Saved data entries
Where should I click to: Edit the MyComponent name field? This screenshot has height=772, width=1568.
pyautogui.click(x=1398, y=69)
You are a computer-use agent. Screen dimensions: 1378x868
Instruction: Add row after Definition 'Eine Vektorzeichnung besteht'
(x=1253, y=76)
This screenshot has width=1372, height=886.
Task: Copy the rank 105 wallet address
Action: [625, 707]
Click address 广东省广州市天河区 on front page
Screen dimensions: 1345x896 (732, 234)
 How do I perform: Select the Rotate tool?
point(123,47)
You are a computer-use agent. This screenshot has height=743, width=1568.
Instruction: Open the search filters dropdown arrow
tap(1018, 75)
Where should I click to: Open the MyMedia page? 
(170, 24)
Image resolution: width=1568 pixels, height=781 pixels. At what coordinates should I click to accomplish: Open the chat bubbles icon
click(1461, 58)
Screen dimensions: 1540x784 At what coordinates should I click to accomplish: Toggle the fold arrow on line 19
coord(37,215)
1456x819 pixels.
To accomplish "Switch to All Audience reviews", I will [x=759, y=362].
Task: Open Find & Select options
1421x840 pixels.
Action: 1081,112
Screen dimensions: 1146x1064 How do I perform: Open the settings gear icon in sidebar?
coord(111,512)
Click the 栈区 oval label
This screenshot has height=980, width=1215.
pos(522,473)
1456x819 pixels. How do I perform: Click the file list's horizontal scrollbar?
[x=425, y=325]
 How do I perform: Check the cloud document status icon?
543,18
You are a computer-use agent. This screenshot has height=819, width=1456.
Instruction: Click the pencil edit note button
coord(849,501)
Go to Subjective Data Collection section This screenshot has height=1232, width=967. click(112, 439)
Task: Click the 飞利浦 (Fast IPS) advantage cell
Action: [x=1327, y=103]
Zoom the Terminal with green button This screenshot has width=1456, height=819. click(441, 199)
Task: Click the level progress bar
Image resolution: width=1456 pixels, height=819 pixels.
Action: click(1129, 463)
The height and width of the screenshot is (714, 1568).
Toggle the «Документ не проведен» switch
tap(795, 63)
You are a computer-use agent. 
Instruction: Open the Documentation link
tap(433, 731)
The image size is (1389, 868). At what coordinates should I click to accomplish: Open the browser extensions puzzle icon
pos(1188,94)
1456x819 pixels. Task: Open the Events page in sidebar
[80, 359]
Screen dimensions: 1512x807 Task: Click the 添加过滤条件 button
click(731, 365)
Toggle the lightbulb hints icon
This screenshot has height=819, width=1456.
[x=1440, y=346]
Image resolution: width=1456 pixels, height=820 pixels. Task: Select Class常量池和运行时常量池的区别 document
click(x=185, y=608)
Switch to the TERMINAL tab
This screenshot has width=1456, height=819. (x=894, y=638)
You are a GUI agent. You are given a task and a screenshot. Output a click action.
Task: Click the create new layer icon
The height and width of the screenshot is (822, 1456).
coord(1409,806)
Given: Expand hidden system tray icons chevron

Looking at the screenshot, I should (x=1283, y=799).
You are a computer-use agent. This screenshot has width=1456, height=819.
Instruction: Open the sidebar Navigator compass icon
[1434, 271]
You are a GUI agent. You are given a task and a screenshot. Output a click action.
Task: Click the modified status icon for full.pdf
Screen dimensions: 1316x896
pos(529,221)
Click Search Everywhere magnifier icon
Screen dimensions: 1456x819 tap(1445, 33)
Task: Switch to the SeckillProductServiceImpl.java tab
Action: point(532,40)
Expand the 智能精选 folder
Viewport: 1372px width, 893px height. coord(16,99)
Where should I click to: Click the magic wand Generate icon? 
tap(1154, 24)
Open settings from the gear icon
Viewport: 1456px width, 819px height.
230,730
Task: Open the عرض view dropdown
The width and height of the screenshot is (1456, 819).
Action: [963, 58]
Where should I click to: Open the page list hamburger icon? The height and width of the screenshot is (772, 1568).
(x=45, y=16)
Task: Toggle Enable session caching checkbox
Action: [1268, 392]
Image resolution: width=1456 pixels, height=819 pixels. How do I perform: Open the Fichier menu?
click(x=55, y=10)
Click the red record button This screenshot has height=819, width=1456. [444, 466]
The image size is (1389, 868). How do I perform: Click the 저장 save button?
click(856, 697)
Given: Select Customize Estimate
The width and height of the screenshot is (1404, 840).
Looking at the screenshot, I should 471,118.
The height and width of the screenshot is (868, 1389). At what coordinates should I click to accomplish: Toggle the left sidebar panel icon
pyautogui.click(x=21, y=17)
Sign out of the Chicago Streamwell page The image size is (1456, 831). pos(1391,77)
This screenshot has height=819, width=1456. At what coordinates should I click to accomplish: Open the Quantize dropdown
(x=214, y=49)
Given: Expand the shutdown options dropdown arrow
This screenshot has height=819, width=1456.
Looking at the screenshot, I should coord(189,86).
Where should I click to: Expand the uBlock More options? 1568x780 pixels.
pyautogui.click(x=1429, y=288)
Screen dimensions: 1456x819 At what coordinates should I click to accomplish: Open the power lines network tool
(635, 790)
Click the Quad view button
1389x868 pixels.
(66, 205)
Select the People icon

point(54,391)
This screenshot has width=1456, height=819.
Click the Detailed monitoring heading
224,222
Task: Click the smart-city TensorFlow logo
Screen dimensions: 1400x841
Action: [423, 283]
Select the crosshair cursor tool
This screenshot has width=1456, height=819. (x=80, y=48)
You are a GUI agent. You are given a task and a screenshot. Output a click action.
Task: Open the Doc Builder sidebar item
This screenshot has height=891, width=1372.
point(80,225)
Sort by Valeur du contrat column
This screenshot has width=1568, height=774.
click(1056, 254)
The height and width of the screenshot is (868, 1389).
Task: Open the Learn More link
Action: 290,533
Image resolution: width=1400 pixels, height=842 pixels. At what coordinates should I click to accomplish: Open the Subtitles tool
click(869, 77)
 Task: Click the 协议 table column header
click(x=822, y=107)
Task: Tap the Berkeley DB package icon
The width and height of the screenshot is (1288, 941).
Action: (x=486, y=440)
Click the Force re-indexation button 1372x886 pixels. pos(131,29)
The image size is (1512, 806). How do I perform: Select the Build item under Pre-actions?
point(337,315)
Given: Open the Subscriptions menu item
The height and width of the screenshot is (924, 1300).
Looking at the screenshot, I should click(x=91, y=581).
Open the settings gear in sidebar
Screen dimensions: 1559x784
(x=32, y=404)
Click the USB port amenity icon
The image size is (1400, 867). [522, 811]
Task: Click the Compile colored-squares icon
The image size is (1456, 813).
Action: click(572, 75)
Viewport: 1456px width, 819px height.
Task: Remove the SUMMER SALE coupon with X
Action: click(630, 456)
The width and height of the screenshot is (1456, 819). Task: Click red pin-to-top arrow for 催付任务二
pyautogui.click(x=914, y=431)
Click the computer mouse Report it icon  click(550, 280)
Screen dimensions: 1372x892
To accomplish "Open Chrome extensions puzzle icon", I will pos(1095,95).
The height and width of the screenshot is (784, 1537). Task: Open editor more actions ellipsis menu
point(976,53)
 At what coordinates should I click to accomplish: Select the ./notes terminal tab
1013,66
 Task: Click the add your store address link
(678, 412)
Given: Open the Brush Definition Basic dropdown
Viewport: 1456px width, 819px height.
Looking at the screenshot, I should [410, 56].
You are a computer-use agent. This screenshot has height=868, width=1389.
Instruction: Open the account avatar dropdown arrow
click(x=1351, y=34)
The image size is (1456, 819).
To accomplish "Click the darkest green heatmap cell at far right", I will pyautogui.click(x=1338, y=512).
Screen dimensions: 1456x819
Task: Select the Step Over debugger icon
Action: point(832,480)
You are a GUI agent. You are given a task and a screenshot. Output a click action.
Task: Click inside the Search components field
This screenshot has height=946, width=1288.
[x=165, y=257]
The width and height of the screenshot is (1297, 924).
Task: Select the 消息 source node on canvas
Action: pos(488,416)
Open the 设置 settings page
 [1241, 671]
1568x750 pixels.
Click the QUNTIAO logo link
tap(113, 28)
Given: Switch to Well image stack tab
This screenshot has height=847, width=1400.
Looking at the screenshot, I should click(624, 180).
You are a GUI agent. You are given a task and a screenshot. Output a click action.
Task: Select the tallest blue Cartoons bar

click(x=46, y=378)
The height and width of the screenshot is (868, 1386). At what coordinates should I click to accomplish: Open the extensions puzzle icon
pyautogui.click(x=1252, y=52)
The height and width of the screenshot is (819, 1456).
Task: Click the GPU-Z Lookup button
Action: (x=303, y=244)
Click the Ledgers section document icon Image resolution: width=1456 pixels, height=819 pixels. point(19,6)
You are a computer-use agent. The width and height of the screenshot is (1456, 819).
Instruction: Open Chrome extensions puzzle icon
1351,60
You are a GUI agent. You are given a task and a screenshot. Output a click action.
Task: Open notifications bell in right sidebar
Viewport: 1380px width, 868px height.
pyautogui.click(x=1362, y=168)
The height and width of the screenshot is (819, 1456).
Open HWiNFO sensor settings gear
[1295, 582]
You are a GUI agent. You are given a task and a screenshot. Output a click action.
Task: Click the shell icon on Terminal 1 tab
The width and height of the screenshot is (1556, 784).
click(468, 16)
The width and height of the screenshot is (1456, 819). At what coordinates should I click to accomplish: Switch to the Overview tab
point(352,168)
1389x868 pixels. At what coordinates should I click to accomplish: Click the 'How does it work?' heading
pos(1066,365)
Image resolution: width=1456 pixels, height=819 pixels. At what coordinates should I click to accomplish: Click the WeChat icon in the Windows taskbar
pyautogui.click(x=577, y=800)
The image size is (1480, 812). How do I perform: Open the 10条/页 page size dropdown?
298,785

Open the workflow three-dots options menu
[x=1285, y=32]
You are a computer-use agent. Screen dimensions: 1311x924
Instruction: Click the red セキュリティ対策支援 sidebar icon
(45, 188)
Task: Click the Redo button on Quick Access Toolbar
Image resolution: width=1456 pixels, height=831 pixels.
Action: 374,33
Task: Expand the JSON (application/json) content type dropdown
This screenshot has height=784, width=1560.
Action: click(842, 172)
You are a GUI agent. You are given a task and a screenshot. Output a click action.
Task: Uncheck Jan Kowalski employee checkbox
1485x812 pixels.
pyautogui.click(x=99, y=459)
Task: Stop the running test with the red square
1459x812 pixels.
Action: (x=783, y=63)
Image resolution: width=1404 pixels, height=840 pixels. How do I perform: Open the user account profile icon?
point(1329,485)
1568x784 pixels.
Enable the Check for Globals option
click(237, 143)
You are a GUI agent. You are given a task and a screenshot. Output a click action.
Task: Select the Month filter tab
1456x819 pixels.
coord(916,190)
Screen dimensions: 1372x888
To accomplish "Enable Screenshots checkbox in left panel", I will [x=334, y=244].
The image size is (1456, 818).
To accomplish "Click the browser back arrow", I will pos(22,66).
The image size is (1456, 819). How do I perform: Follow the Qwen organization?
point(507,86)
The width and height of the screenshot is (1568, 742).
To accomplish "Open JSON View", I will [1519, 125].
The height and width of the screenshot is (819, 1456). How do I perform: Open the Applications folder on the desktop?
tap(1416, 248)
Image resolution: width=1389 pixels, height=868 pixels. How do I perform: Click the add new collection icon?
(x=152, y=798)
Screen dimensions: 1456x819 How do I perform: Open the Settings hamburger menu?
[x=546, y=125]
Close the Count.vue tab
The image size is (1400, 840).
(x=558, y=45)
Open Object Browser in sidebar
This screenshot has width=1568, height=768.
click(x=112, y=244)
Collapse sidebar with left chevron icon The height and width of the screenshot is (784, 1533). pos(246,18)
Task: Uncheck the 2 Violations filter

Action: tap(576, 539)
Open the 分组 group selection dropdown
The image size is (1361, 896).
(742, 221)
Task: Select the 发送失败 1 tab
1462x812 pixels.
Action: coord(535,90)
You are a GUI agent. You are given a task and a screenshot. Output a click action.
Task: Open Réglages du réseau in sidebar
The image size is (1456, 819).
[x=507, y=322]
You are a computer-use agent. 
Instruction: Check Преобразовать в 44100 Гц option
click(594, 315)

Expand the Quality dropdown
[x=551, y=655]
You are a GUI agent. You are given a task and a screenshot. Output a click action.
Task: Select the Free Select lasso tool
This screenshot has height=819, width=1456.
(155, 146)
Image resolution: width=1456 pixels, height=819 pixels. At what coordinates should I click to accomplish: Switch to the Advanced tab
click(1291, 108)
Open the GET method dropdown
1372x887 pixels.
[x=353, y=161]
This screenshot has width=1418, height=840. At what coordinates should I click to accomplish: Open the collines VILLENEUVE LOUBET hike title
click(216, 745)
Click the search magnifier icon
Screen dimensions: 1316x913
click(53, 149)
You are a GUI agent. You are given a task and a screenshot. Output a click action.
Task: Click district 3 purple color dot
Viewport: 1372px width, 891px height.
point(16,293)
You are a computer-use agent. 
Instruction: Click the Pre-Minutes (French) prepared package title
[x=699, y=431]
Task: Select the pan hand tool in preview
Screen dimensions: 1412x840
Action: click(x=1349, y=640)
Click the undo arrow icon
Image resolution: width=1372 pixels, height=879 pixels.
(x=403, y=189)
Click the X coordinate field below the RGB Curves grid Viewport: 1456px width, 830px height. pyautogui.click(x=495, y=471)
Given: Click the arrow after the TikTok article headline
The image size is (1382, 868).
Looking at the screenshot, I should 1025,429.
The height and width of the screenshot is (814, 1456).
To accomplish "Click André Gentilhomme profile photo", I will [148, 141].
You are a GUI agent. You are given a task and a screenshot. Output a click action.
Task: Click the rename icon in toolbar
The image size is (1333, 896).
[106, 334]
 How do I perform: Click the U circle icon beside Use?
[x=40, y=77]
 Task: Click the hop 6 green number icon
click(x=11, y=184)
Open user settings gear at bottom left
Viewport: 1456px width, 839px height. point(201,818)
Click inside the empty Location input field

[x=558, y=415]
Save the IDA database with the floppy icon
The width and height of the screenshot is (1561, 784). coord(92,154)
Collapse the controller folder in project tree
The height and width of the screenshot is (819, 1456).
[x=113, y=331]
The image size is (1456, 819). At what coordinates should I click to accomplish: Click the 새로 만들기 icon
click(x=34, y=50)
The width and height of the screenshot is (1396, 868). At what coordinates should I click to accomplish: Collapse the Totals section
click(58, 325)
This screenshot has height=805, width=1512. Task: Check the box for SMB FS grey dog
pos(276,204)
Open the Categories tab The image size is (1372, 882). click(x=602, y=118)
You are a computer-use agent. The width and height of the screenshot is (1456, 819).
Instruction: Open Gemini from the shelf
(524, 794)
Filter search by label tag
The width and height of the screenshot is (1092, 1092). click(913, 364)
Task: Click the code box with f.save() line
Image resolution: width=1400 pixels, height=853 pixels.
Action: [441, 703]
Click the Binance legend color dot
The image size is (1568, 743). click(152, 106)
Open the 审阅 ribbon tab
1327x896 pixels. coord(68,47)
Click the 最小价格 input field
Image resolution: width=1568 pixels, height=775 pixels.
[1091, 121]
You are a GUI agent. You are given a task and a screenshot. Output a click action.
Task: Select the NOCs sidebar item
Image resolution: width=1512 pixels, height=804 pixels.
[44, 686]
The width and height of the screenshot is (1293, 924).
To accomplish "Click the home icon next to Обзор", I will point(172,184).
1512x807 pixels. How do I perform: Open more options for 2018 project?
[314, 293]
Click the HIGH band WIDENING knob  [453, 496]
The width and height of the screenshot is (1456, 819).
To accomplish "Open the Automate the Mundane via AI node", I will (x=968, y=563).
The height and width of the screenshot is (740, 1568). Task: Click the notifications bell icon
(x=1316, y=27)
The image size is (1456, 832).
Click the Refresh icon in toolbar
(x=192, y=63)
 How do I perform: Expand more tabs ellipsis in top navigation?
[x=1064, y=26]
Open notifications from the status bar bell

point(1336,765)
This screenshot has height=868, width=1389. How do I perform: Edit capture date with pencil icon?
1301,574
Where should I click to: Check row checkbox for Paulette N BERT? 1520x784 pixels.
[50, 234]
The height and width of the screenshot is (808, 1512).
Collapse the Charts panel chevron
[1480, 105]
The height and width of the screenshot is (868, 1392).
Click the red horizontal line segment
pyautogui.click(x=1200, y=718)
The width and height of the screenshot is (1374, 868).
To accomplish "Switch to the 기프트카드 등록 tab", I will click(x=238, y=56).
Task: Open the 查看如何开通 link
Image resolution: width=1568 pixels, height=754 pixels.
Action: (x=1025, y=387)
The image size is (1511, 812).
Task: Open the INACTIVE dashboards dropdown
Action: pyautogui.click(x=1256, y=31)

▶ **Work instructions**
Where a line in the records above contains the string "JSON", return that line.

▶ **Answer for this exercise**
Task: Expand the JSON (application/json) content type dropdown
To accomplish "Open JSON View", I will [1519, 125].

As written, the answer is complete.